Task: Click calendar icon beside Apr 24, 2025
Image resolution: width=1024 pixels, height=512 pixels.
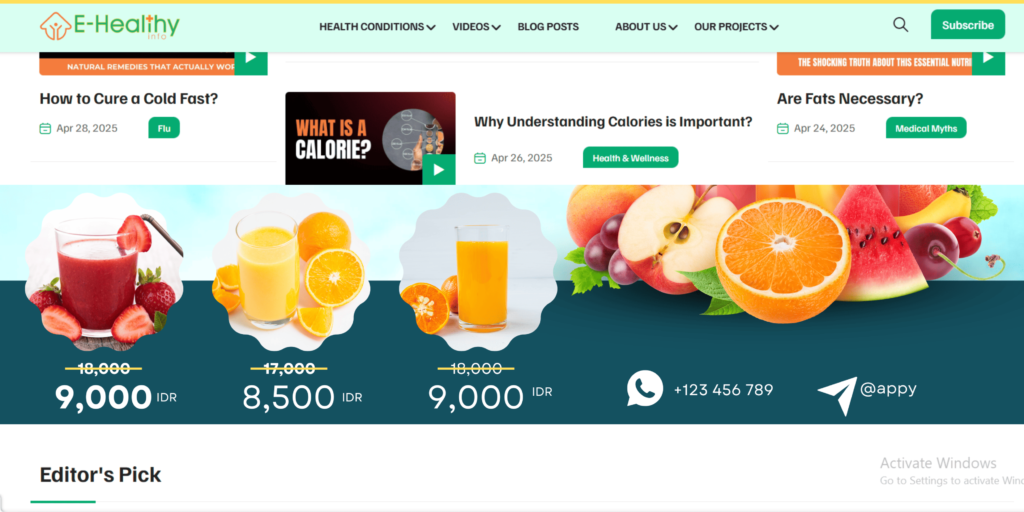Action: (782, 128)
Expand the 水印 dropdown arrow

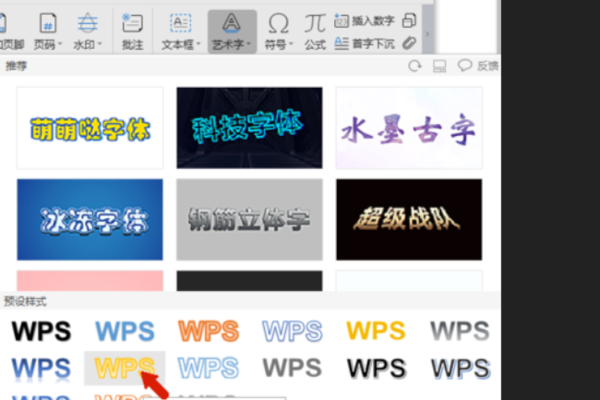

──────────

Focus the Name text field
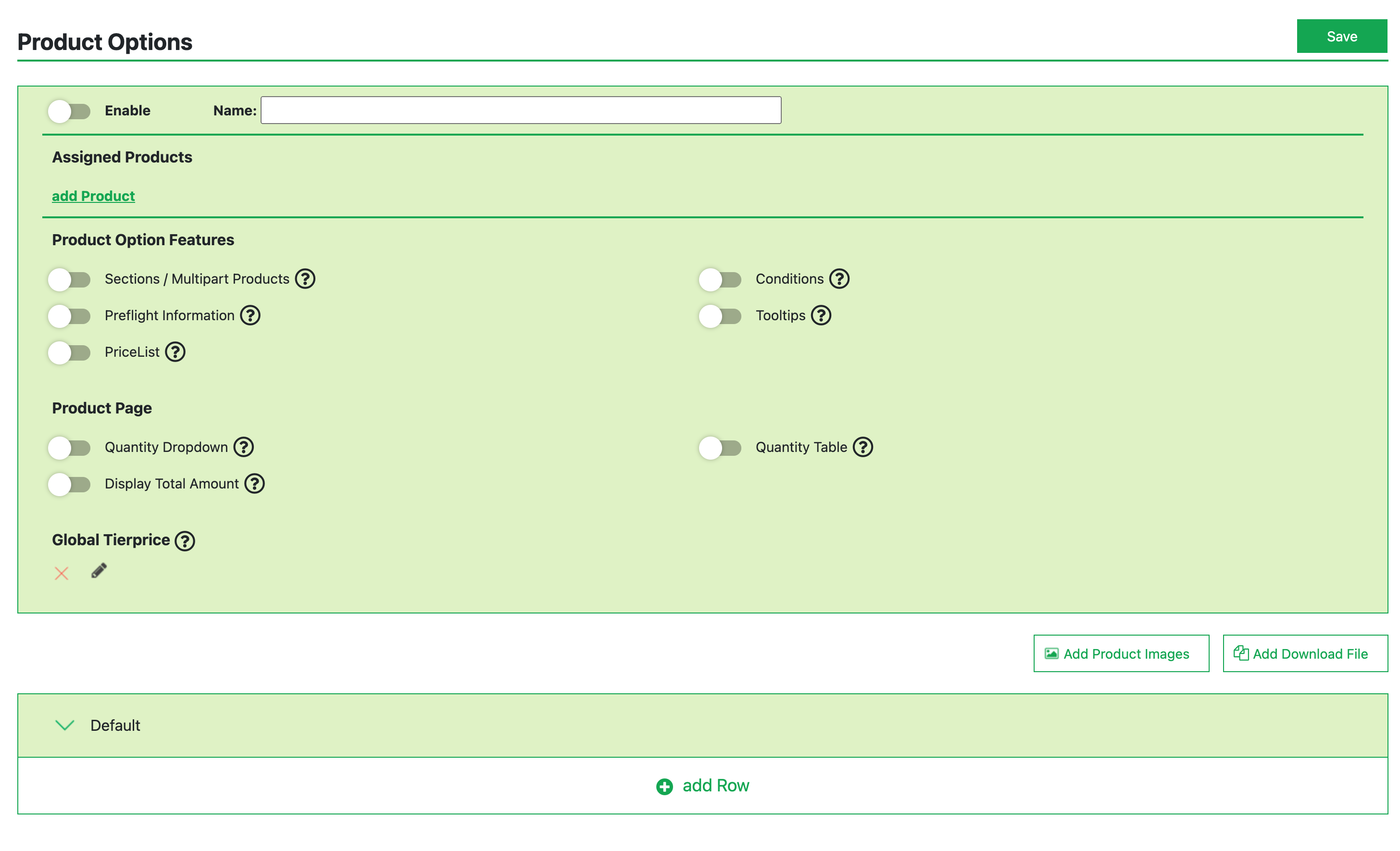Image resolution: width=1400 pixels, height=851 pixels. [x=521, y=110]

──────────

### TRY IT
Look above for the line with "Image resolution: width=1024" and the line with "Expand the 水印 dropdown arrow", then restate exactly those two lines and all lines between them, with no pictures.

### YOUR RESPONSE
Image resolution: width=1024 pixels, height=512 pixels.
Action: (782, 128)
Expand the 水印 dropdown arrow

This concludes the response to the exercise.